结果显示，DBV感染的巨噬细胞上清中IL-1β显著提升并在感染时间为72h时达到峰值，IL-1β的浓度与DBV的剂量呈正相关(图2G)。

3、在特定的时间点使用RIPA裂解液(索莱宝)提取细胞中的总蛋白，然后加入5×蛋白上样缓冲液(索莱宝)，95℃金属浴10分钟使蛋白变性，然后采用western blot检测DBV感染巨噬细胞后不同时间点caspase-1、GSDMD、IL-1β的相对表达量。

结果显示，DBV感染的巨噬细胞中，焦亡标志性蛋白caspase-1、cleaved GSDMD和cleaved IL-1β的表达均显著提升了(图2H)。

以上结果证实了DBV感染的巨噬细胞通过caspase-1途径发生了焦亡。

实施例3、DBV感染诱导细胞因子分泌

按照实施例2步骤对巨噬细胞进行处理，在感染时间为72h时收取各组的上清液，然后12000rmp离心10分钟取上清去除细胞碎片，用于检测TNF-α、IL-6、IL-8、IL-10、IL-12的分泌水平。将样本与检测试剂按照TNF-α、IL-6、IL-8、IL-10、IL-12的ELISA试剂盒(北京索莱宝生物科技有限公司)分别进行孵育，然后使用酶标仪检测450nm波长下的吸光度，最后计算出各组上清中的细胞因子浓度。

结果显示，DBV感染能诱导巨噬细胞分泌TNF-α、IL-6、IL-8、IL-10、IL-12，并且TNF-α、IL-6、IL-8这三种细胞因子的水平有非常显著的上升(图3)。

实施例4、血小板能抑制DBV感染诱导的巨噬细胞焦亡

1、按照实施例1步骤，巨噬细胞与DBV(MOI＝0.01、0.1、1)和血小板(5×10⁷)进行孵育，巨噬细胞与DBV(MOI＝0.01、0.1、1)孵育作为对照，在72h时检测巨噬细胞的细胞活性。

结果显示，血小板能显著抑制由于DBV感染导致的巨噬细胞活性降低(图4A)。
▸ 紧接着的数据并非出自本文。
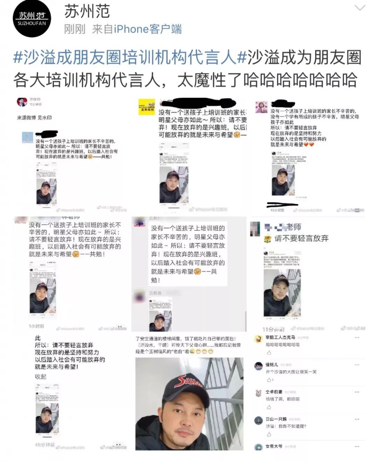Open 日山一只鹅's user avatar
Viewport: 378px width, 462px height.
pos(259,420)
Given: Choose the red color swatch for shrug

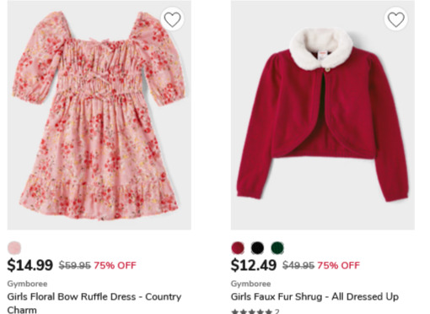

结果提示，血小板抑制了DBV导致的巨噬细胞焦亡。

2、按照实施例2步骤，巨噬细胞与DBV(MOI＝1)和血小板(5×10⁷)进行孵育，巨噬细胞与DBV(MOI＝1)孵育作为对照，在特定的时间点使用RIPA裂解液(索莱宝)提取巨噬细胞的总蛋白，使用Western blot检测DBV感染巨噬细胞后不同时间点焦亡标志性蛋白的相对表达量。

结果显示，血小板能显著抑制炎症小体NLRP3、焦亡效应蛋白cleaved caspase-1、cleaved GSDMD、cleaved IL-1β的表达(图4B)。

结果证实血小板能显著抑制DBV感染诱导的巨噬细胞焦亡。

实施例5、血小板能抑制DBV感染诱导的巨噬细胞细胞因子分泌

按照实施例3步骤，巨噬细胞与DBV(MOI＝0.01、0.1、1)和血小板(5×10⁷)进行孵育，巨噬细胞与DBV(MOI＝0.01、0.1、1)孵育作为对照，在特定时间点收集上清液。然后12000rmp离心10分钟取上清去除细胞碎片，用于检测IL-1β、TNF-α、IL-6、IL-8、IL-10、IL-12的分泌水平。将样本与检测试剂按照IL-1β、TNF-α、IL-6、IL-8、IL-10、IL-12的ELISA试剂盒(索莱宝)分别进行孵育，然后使用酶标仪检测450nm波长下的吸光度，最后计算出各组上清中的细胞因子浓度。

结果显示，血小板在各时间段各剂量DBV组中均能显著抑制巨噬细胞分泌IL-1β(图5A-D)，在感染时间为72h时血小板能显著抑制DBV感染导致的TNF-α、IL-6、IL-8分泌，但对IL-10和IL-12的抑制效果不明显(图5E-I)。

实验结果证实，血小板能显著抑制DBV感染导致的巨噬细胞细胞因子分泌。

本发明是基于广泛而深入的研究，发现DBV感染能够诱导巨噬细胞焦亡，具体表现为细胞膜穿孔、胞体膨大、胞质变透明和IL-1β分泌。血小板能抑制DBV感染诱导的巨噬细胞焦亡和细胞因子分泌。依据研究结果，进一步开发与血小板有关的焦亡抑制剂，对SFTS患者的器官损伤和细胞因子风暴提供新的治疗方法，为SFTS患者的临床救治提供有效的策略和选择。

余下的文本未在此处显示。